When you reproduce the data, keep every word exactly as it stands and leave the pictures out.

Collected data
%%

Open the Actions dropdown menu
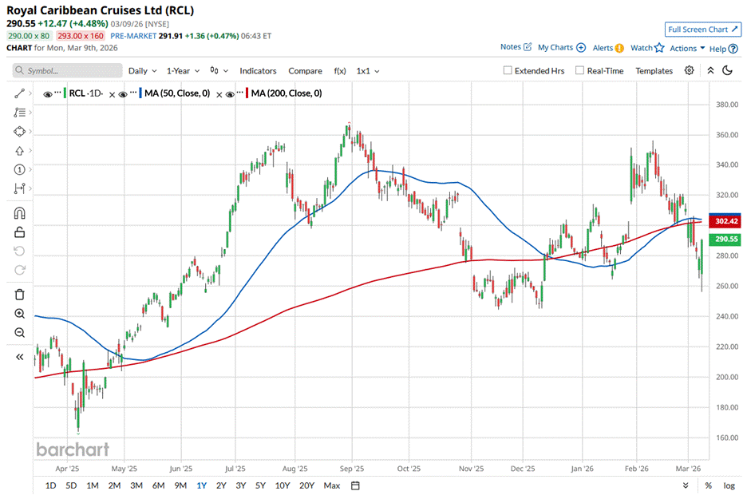Screen dimensions: 747x495 687,48
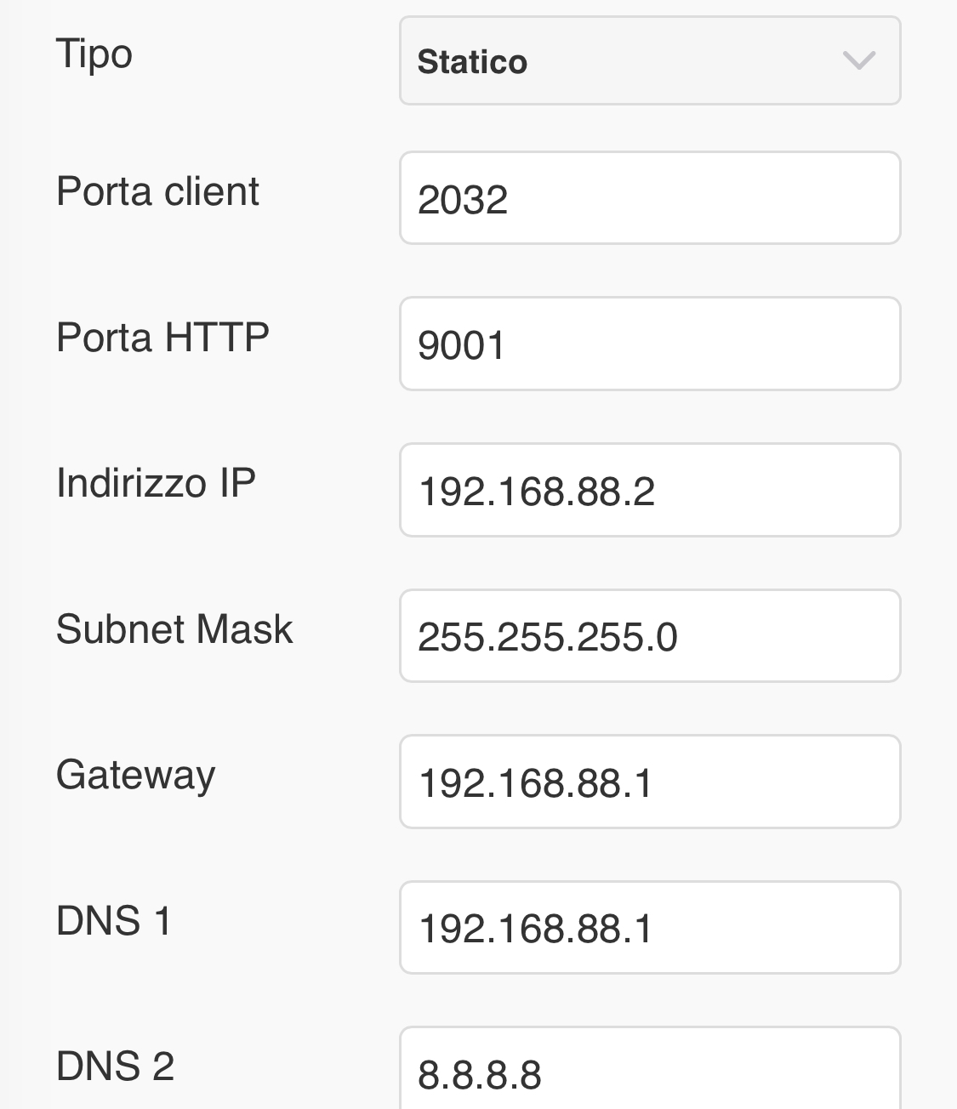
Task: Click the Porta HTTP label text
Action: 162,338
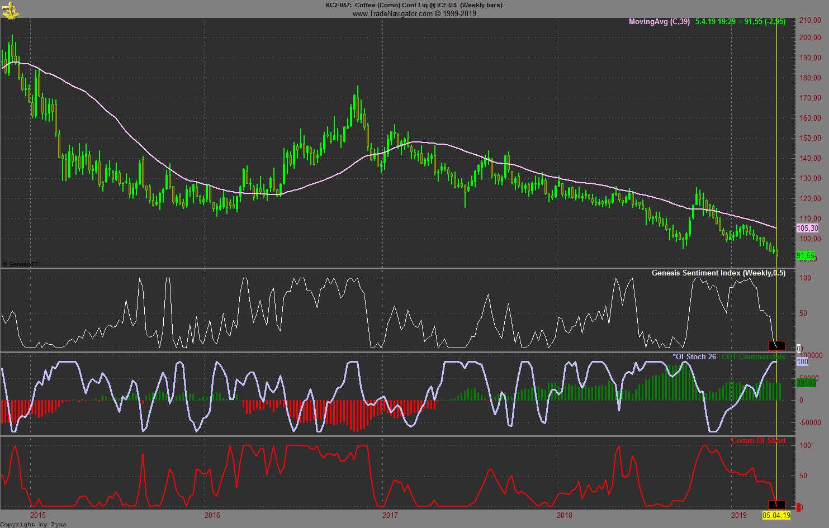Click the *OI Stoch 26 indicator label
829x528 pixels.
pyautogui.click(x=694, y=357)
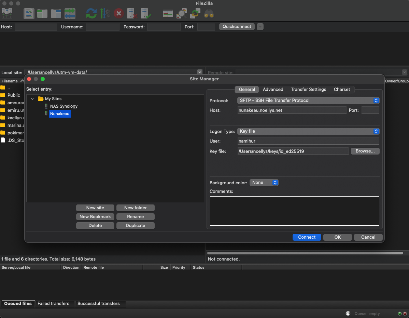409x318 pixels.
Task: Click Browse to choose key file
Action: pos(365,151)
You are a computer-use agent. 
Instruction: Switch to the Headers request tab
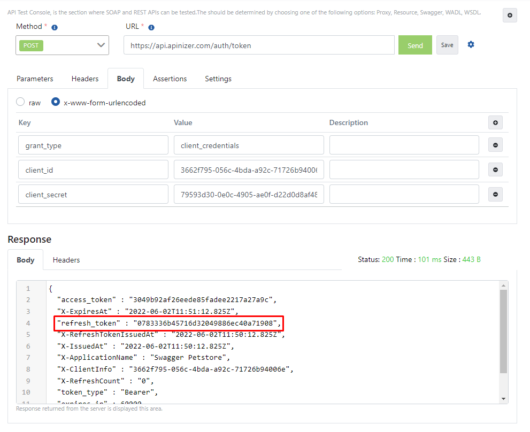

%%

→ Exercise response
Open the Actions dropdown menu
Screen dimensions: 747x495 687,48
Task: Click the Porta HTTP label text
Action: 162,338
Click the *OI Stoch 26 indicator label
829x528 pixels.
pyautogui.click(x=694, y=357)
409x318 pixels.
Task: Click Browse to choose key file
Action: pos(365,151)
You are a computer-use agent. 
Instruction: Switch to the Headers request tab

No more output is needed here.